Here is a young Hausa boy who has found a place to call home at the mosque near the motor park, in Sokoto. Where else can he call home when his parents are dead, and his brothers have joined the Shiites? When the reader meets Dantala he has just finished studying under his Quranic teacher  Malam Junaidu in Bayan Layi and is preparing to go back home. Instead, he joins the boys who hang out under the kuka tree; a decision that sets him on a journey filled with true friendship, love, and painful revelations about his religion and his country at large.

Puberty has never been kind to any of us and Dantala does not escape this mortifying experience either. Suddenly he finds that he cannot stop thinking about Aisha; a touch on his shoulder by Malam Abdul Nur arouses him; and Jibril escorts him to his first hilarious sexual encounter.

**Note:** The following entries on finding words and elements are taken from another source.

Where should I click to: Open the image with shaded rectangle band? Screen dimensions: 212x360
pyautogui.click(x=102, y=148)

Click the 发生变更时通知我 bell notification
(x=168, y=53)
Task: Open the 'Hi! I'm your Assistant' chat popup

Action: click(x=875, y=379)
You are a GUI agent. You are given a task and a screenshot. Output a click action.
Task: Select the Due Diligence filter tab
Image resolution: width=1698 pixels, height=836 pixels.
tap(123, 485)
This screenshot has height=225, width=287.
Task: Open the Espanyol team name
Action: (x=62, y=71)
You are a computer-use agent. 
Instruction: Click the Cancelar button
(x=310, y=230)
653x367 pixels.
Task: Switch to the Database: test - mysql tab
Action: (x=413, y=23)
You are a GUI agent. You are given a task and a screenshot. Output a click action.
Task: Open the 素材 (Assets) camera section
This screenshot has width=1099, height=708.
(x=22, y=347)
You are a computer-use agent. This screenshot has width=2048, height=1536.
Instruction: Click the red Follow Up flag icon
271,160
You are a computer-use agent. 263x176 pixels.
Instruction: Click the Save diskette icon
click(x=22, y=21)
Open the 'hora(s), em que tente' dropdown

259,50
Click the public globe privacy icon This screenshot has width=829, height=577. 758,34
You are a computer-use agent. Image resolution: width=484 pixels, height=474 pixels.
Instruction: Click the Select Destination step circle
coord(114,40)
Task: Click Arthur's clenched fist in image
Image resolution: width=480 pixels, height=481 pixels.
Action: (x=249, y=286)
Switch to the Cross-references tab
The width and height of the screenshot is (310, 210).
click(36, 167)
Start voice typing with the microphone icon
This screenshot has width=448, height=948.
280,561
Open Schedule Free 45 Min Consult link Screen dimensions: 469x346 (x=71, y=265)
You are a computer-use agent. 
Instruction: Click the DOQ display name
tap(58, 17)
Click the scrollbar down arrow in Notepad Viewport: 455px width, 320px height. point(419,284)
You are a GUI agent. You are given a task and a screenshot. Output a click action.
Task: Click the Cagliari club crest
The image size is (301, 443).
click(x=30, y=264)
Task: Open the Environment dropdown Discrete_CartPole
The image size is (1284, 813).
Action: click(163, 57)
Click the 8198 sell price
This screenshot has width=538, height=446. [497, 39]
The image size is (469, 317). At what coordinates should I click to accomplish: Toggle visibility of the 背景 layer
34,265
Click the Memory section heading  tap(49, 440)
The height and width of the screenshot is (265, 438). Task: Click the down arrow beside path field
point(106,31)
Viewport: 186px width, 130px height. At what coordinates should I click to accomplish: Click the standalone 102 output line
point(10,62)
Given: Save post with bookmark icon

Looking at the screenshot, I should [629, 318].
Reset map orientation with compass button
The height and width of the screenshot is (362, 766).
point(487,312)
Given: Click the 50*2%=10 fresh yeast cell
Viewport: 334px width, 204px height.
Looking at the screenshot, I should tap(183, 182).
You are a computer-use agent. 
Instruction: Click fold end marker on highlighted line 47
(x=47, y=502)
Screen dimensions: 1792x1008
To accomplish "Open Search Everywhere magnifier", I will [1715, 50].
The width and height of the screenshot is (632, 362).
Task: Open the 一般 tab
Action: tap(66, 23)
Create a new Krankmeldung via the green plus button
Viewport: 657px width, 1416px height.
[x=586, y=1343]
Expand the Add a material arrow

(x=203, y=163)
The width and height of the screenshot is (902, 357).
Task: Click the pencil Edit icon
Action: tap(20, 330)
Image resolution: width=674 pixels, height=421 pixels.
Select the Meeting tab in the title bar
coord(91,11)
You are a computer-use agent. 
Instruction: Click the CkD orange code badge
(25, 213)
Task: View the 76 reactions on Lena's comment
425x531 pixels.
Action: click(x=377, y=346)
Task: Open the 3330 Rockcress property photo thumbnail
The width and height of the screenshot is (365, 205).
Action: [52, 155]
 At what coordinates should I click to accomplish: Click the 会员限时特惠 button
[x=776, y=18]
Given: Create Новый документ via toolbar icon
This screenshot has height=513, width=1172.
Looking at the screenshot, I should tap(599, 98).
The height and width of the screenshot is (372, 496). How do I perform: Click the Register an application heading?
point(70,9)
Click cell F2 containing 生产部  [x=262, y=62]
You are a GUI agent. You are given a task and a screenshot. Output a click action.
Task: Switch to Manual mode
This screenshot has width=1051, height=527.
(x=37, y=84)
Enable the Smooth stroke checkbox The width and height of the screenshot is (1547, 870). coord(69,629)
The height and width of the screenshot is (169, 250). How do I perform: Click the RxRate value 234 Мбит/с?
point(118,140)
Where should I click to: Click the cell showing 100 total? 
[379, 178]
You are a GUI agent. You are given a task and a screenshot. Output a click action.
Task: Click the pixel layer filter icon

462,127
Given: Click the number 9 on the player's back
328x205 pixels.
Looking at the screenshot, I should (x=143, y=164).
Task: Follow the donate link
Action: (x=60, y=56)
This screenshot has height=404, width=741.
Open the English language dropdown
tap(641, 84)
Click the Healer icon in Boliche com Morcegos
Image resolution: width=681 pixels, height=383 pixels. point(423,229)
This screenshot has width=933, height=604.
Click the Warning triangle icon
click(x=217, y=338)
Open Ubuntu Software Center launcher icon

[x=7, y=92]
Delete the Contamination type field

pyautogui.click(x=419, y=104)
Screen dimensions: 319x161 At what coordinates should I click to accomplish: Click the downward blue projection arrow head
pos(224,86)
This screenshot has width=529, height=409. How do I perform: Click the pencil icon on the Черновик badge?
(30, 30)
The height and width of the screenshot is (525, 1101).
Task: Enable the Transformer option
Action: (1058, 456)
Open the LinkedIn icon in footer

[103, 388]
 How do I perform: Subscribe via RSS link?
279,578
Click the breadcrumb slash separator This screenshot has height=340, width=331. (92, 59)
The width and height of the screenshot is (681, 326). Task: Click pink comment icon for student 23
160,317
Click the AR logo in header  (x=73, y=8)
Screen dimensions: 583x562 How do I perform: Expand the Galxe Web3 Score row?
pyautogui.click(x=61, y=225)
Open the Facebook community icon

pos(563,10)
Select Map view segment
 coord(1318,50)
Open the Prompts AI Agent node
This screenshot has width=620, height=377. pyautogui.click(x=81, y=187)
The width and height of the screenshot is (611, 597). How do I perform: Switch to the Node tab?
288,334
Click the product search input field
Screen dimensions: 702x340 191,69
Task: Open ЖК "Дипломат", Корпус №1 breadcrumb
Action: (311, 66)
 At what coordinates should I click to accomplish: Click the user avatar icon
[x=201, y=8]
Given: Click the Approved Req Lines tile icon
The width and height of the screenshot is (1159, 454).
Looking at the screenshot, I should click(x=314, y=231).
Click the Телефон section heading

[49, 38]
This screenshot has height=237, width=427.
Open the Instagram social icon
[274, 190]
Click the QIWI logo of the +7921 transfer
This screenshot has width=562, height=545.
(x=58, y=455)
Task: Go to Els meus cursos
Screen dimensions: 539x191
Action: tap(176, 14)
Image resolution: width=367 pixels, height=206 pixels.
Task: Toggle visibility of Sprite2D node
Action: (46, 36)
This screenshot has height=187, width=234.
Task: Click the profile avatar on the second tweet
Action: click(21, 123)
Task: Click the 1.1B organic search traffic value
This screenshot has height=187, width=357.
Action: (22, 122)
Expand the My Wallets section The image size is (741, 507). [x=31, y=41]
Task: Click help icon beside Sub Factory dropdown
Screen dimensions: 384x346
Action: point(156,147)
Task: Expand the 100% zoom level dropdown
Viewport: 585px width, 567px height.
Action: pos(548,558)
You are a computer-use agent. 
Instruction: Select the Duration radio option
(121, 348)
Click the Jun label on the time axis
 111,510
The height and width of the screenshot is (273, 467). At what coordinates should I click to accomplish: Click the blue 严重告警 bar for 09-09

He lets the reader in on these moments by keeping a journal where he documents his thoughts. It is on this journal ,too, that he writes new English words that he learns from Jibril in exchange for teaching him Arabic. It is puzzling for him how different the English language is from Hausa. These moments of laughter contrast deeply with what is happening in Dantala’s world.

There is a war among the different sects in Islam. One of his teachers at the mosque has joined the Mujahideen, a sect that is terrorizing his country and has declared war on the Shias and the Dariqas. Dantala is alarmed at how people could cause harm to others in the name of Islam: “But there are people that even if every thing is in the Quran, they will still bring their own thinking into it and cause fighting.” He finds himself, and consequently so does the reader, at the centre of this conflict within the muslim community. It is an ordeal that leads him to captivity, where his loyalty to his dear friend Jibril is painfully tested.

Though bearing heavy concerns, this is a tale told with humour, light heartedness, and sincere affection for human life. It is a delightful page turner.